Als das Philosophicum Lech im Spätsommer 1997 zum ersten Mal stattfand, war der Andrang noch bescheiden. Das Publikum fand im Café eines Hotels Platz. Gar nicht bescheiden aber waren die Themen schon der ersten drei Veranstaltungen: "Faszination des Bösen", "Im Rausch der Sinne" und "Die Furie des Verschwindens". Bald wurde klar, dass es hier um mehr ging als um akademische Spitzfindigkeiten. Und als danach – ein Jahr vor 9/11 und dem Afghanistan-Krieg – "Der Vater aller Dinge: Nachdenken über den Krieg" verhandelt wurde, begannen Feuilletons auch in Deutschland und der Schweiz das Symposium am Arlberg wahrzunehmen.

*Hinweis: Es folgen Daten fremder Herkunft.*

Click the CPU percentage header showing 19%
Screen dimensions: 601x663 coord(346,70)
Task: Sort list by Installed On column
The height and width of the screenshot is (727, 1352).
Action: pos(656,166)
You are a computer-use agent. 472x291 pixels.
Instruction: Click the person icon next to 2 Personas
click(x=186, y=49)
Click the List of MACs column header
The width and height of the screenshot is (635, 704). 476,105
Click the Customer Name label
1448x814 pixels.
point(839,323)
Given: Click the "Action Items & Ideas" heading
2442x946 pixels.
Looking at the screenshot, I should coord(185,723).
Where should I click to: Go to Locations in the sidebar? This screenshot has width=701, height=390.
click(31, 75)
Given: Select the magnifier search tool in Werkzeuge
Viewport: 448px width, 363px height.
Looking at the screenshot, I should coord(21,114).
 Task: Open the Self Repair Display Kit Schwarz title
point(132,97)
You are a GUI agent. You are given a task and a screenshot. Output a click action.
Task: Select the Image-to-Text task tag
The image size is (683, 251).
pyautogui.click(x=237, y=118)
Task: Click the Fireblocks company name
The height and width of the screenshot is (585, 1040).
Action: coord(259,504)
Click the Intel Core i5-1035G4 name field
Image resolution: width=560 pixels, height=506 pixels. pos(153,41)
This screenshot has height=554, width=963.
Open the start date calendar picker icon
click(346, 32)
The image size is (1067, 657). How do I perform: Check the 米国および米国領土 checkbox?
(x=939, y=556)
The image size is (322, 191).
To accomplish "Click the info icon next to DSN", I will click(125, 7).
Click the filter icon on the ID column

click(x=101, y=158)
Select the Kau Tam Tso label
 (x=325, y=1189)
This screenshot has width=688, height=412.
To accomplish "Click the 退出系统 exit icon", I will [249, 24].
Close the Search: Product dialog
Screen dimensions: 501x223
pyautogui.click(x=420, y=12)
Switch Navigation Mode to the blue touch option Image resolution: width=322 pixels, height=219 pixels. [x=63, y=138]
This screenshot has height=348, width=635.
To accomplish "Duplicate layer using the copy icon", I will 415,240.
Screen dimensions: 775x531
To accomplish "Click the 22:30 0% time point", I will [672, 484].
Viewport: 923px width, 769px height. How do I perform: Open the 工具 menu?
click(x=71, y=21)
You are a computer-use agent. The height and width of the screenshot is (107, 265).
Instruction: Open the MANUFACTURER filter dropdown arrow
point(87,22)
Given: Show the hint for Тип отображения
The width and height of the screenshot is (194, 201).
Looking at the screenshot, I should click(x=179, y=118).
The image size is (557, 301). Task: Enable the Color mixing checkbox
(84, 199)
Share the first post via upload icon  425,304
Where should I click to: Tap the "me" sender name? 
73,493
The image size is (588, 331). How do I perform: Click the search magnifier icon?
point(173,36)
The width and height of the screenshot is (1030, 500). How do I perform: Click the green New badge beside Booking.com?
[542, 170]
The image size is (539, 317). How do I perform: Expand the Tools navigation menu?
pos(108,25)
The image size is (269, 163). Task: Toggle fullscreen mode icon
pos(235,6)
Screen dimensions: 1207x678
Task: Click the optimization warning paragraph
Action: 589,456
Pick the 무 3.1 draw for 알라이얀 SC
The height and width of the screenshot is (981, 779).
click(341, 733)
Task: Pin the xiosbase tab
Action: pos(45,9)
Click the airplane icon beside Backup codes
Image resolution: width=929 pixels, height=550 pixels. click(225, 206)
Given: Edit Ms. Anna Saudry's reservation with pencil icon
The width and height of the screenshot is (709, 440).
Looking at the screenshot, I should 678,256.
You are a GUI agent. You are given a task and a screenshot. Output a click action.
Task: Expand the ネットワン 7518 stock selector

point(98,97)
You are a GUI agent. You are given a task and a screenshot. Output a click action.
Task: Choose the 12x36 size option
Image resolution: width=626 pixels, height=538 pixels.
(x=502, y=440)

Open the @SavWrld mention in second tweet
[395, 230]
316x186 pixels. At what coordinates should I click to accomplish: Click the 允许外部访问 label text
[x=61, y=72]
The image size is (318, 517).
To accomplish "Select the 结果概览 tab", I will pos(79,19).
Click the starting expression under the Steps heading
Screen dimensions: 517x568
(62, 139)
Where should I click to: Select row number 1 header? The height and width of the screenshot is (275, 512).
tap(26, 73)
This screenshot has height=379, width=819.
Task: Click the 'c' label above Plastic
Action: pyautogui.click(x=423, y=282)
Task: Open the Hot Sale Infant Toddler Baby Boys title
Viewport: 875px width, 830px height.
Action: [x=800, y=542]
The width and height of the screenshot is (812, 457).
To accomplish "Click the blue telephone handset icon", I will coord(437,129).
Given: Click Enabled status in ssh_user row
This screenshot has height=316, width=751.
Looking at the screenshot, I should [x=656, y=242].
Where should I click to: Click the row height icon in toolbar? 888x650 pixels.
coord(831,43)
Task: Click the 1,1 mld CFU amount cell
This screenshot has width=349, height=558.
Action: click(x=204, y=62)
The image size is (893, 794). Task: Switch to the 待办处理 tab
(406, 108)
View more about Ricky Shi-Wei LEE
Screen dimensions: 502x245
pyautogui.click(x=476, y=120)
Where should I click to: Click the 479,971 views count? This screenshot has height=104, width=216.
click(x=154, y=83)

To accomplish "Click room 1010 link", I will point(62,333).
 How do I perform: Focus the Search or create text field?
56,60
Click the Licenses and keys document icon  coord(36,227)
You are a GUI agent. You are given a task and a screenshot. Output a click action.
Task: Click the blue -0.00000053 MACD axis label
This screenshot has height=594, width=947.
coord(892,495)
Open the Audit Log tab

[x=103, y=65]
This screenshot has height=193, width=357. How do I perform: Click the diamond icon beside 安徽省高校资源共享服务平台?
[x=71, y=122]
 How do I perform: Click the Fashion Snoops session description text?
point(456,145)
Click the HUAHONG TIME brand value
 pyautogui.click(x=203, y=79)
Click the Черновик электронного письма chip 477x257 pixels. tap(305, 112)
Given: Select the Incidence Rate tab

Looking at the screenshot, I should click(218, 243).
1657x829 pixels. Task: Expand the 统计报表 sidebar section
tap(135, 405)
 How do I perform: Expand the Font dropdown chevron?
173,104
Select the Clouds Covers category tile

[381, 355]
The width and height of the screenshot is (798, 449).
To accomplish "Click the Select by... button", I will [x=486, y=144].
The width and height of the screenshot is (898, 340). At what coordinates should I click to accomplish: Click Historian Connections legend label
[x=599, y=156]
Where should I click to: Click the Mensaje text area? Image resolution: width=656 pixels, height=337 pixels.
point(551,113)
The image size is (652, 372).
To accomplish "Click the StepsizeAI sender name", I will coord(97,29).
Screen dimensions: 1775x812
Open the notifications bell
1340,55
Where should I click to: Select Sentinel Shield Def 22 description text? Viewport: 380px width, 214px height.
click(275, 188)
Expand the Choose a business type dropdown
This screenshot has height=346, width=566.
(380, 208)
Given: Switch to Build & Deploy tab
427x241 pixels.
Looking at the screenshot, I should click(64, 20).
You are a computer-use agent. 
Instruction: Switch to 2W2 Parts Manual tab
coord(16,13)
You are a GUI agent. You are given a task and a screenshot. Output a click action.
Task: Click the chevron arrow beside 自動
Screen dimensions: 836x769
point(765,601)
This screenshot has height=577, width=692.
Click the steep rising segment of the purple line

Zuhörer und Diskussionsteilnehmerinnen reisten bereits von weit her an und füllten immer größere Säle. Was als Idee begann, die der damalige Bürgermeister Ludwig Muxel mit dem Schriftsteller Michael Köhlmeier ausgebrütet hatte und wofür sie den Philosophieprofessor Konrad Paul Liessmann als inhaltlich Verantwortlichen gewonnen hatten, war zu einem Fixpunkt im Kalender, immer gegen Ende September, geworden.

Seit 25 Jahren in Lech: philosophischer Geist.
Foto: Mia Eidlhuber

Der Sinn von allem

Leichte Kost ist es nie, das Publikum wird durchaus gefordert. Es kommen nicht nur Philosophinnen und Philosophen zu Wort, auch Vortragende, die in der Ökonomie bewandert sind, in Sozial-, Geistes- oder Kulturwissenschaften, in Juristerei und Medizin, Kunst oder Theologie, erörtern große Themen unserer Zeit aus ihrer jeweiligen Perspektive.

Eine sehr gute Quersumme von all dem präsentiert nun ein Sammelband zum 25-jährigen Jubiläum. Pro Jahr ein Vortrag, das war die Idee. Insgesamt spiegeln die Beiträge wider, was Herausgeber Liessmann den "thematischen Bogen über die ‚Abgründe des Menschlichen‘" nennt, den die Tagungen halb bewusst und halb intuitiv gespannt haben und ohne den die Philosophie ihren Namen nicht verdient.

Gleich zweimal stellt sich mehr oder weniger direkt die fundamentale Frage nach dem Sinn "von allem". 2011 – "Die Jagd nach dem Glück" war das Thema – hinterfragt der emeritierte Philosoph Wilhelm Schmid das Ziel dieser Jagd: was denn Glück eigentlich sei, ob Zufall, Wohlgefühl oder Kunst der Balance. Letzteres, meint er, sei wiederzuentdecken, gerade in einer Zeit, in der der "Glücksdiskurs" asozial geworden sei. Gerade dort nämlich, wo kein Zusammenhang mehr zu finden sei, werde die Sinnfrage relevant. Schmid postuliert eine "andere Moderne", schon aus Gründen des Überlebens müsse eine zielgerichtete Sinnstiftung unternommen werden.

Das Leben lebbar machen

Derselben Fragestellung nähert sich der Ägyptologe und Kulturwissenschafter Jan Assmann ein Jahrzehnt später von ganz anderer Seite, "Die Kraft der Fiktion" war das Thema: Wir schaffen uns "Sinnfiktionen", um unser Leben lebbar zu machen. Historisch gesehen hätten das vor allem die Religionen geliefert und Unverständliches wie Blitz und Donner, Leben und Tod "in fragloser Evidenz" erfahrbar gemacht. Zivile Gesellschaften hingegen, so Assmann, brauchen Götter in Form von Gesetzgebern, Heroen oder Königen, damit Moral und Gesetze respektiert werden. Der Staat aber müsse funktionieren – und das kommt als überraschender Verweis auf den Apostel Paulus –, als ob es Gott nicht gäbe.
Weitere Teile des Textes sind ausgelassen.